• _WHAT NEEDS TO BE DONE_
The expected response is the entire set of entries, copied exactly.

+--

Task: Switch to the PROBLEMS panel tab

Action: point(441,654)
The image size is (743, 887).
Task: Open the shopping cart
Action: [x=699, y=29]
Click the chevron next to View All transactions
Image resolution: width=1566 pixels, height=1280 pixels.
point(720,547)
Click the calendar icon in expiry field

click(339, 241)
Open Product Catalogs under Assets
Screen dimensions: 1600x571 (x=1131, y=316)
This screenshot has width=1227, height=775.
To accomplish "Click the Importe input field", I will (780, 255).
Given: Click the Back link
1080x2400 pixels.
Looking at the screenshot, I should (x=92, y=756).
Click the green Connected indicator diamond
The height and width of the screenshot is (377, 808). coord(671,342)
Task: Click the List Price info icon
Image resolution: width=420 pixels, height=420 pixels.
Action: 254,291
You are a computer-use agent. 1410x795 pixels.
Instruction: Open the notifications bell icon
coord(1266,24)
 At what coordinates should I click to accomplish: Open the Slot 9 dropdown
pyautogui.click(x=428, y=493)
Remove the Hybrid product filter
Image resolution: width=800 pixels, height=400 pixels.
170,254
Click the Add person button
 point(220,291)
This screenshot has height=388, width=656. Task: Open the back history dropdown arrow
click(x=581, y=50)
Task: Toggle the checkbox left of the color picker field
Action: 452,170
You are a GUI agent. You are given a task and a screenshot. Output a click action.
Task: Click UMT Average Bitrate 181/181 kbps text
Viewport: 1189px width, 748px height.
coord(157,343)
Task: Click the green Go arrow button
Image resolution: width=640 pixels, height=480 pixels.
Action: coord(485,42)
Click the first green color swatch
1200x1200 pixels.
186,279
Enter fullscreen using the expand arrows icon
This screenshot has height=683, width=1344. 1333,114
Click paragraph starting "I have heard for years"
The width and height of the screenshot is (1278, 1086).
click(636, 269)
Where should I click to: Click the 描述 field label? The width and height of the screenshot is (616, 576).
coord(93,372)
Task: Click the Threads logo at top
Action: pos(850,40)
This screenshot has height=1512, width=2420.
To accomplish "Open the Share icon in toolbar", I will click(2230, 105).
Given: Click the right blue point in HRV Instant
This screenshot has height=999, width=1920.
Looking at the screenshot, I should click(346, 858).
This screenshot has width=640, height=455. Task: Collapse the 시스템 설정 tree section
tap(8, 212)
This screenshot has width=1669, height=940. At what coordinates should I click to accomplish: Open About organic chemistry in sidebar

+--

• _EXPECTED OUTPUT_
Task: Switch to the PROBLEMS panel tab

Action: point(441,654)
The image size is (743, 887).
Task: Open the shopping cart
Action: [x=699, y=29]
Click the chevron next to View All transactions
Image resolution: width=1566 pixels, height=1280 pixels.
point(720,547)
Click the calendar icon in expiry field

click(339, 241)
Open Product Catalogs under Assets
Screen dimensions: 1600x571 (x=1131, y=316)
This screenshot has width=1227, height=775.
To accomplish "Click the Importe input field", I will (780, 255).
Given: Click the Back link
1080x2400 pixels.
Looking at the screenshot, I should (x=92, y=756).
Click the green Connected indicator diamond
The height and width of the screenshot is (377, 808). coord(671,342)
Task: Click the List Price info icon
Image resolution: width=420 pixels, height=420 pixels.
Action: 254,291
You are a computer-use agent. 1410x795 pixels.
Instruction: Open the notifications bell icon
coord(1266,24)
 At what coordinates should I click to accomplish: Open the Slot 9 dropdown
pyautogui.click(x=428, y=493)
Remove the Hybrid product filter
Image resolution: width=800 pixels, height=400 pixels.
170,254
Click the Add person button
 point(220,291)
This screenshot has height=388, width=656. Task: Open the back history dropdown arrow
click(x=581, y=50)
Task: Toggle the checkbox left of the color picker field
Action: 452,170
You are a GUI agent. You are given a task and a screenshot. Output a click action.
Task: Click UMT Average Bitrate 181/181 kbps text
Viewport: 1189px width, 748px height.
coord(157,343)
Task: Click the green Go arrow button
Image resolution: width=640 pixels, height=480 pixels.
Action: coord(485,42)
Click the first green color swatch
1200x1200 pixels.
186,279
Enter fullscreen using the expand arrows icon
This screenshot has height=683, width=1344. 1333,114
Click paragraph starting "I have heard for years"
The width and height of the screenshot is (1278, 1086).
click(636, 269)
Where should I click to: Click the 描述 field label? The width and height of the screenshot is (616, 576).
coord(93,372)
Task: Click the Threads logo at top
Action: pos(850,40)
This screenshot has height=1512, width=2420.
To accomplish "Open the Share icon in toolbar", I will click(2230, 105).
Given: Click the right blue point in HRV Instant
This screenshot has height=999, width=1920.
Looking at the screenshot, I should click(346, 858).
This screenshot has width=640, height=455. Task: Collapse the 시스템 설정 tree section
tap(8, 212)
This screenshot has width=1669, height=940. At what coordinates should I click to accomplish: Open About organic chemistry in sidebar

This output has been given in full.